Well, The Winner’s Curse, I did read you and I enjoyed you very much. You gave me a heroine who plots and schemes like a badass, and you gave me a hero who also plotted and schemed because both Kestrel and Arin are on total opposite sides where a barrier is thrown up between them as Master and Slave. This book reminded me a little of The Empire Series by Raymond E Fiest. Kestrel is the daughter of a General, and what I adored about this book was Kestrel and how she thinks and how she behaves in a world of privilege. Her father wanted Kestrel to join the army. And if she wouldn’t join the army, she would have to marry. Kestrel wanted neither. She didn’t want marriage and nor did she want to be a fighter. Kestrel is a thinker; she plots, she devises and she’s smart and very intelligent. She also loves to play music, which is a cause of tension with her father. Kestrel is also very aware of her circumstances and how her father, her people, took a country and enslaved its people. She feels no pride in what her people have done.
But when she sees Arin in the slave auction pit, after her best friend inadvertently drags her there, she finds herself bidding for him when she sees his pride and defiance when the slave auctioneer orders him to perform in front of the bidders. Kestrel’s unusual actions of buying Arin sets off a train of events that Kestrel, despite her intelligence and quickness, never saw coming.

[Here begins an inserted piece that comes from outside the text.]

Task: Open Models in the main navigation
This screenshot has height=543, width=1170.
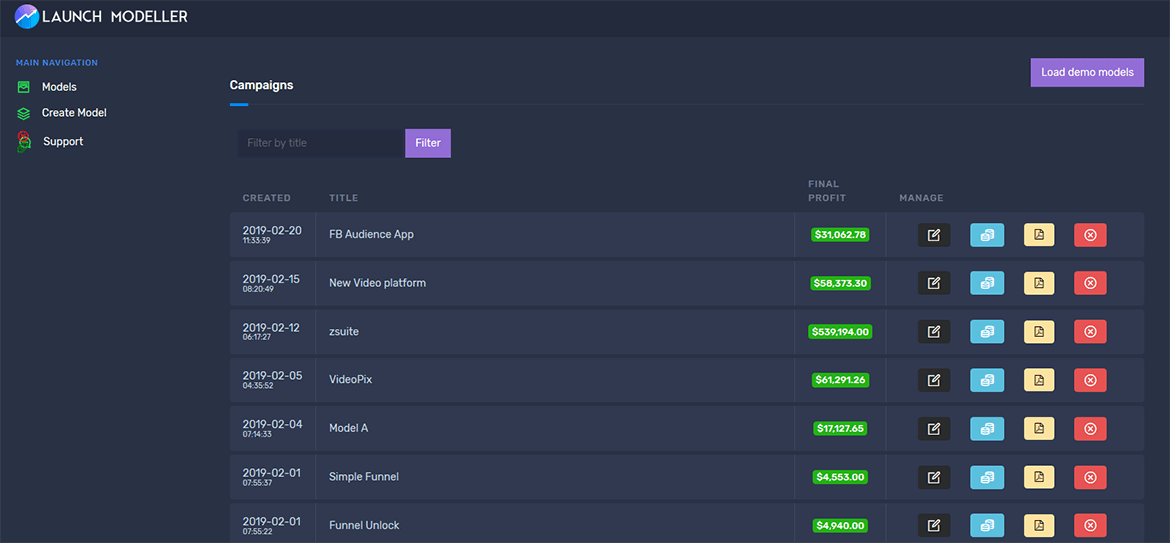Action: click(x=58, y=87)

Her relationship with Arin is always that of a Master and Slave but a friendship builds between them. Despite Arin being the slave, at times he felt as if he was the one in total control. And without revealing spoilers, he was in control in how he schemed and manipulated events. The Winner’s Curse is not an action packed book. It’s about politics, it’s about scheming, and it’s also about revenge. Arin’s defiance is understandable and his burning anger heartbreaking. Everywhere he turns, he’s reminded of a life that was his. Yet he can’t help but like Kestrel. Kestrel loves her father, she loves her friends, and she grows to care and love Arin. But you don’t ever forget the barrier between them. But when the BIG reveal arrived, it was like OMG. And boy, do things turn around for Kestrel and Arin. The second half of the book is pretty amazeballs and the ending was a scorcher. I’m vague on the plot because I think if I reveal too much, it’ll spoil the story.
The politics in this world are amazing and I loved that Kestral could be ruthless at times, especially in the second half when she’s blindsided by betrayal and heartbroken. The secondary characters are detailed and driven, and there’s not one character that’s surplus to the plot.
If you love politics, fantastic worldbuilding, strong-willed characters and a subtle romance, then you’ll love this book.
I give The Winner’s Curse an A.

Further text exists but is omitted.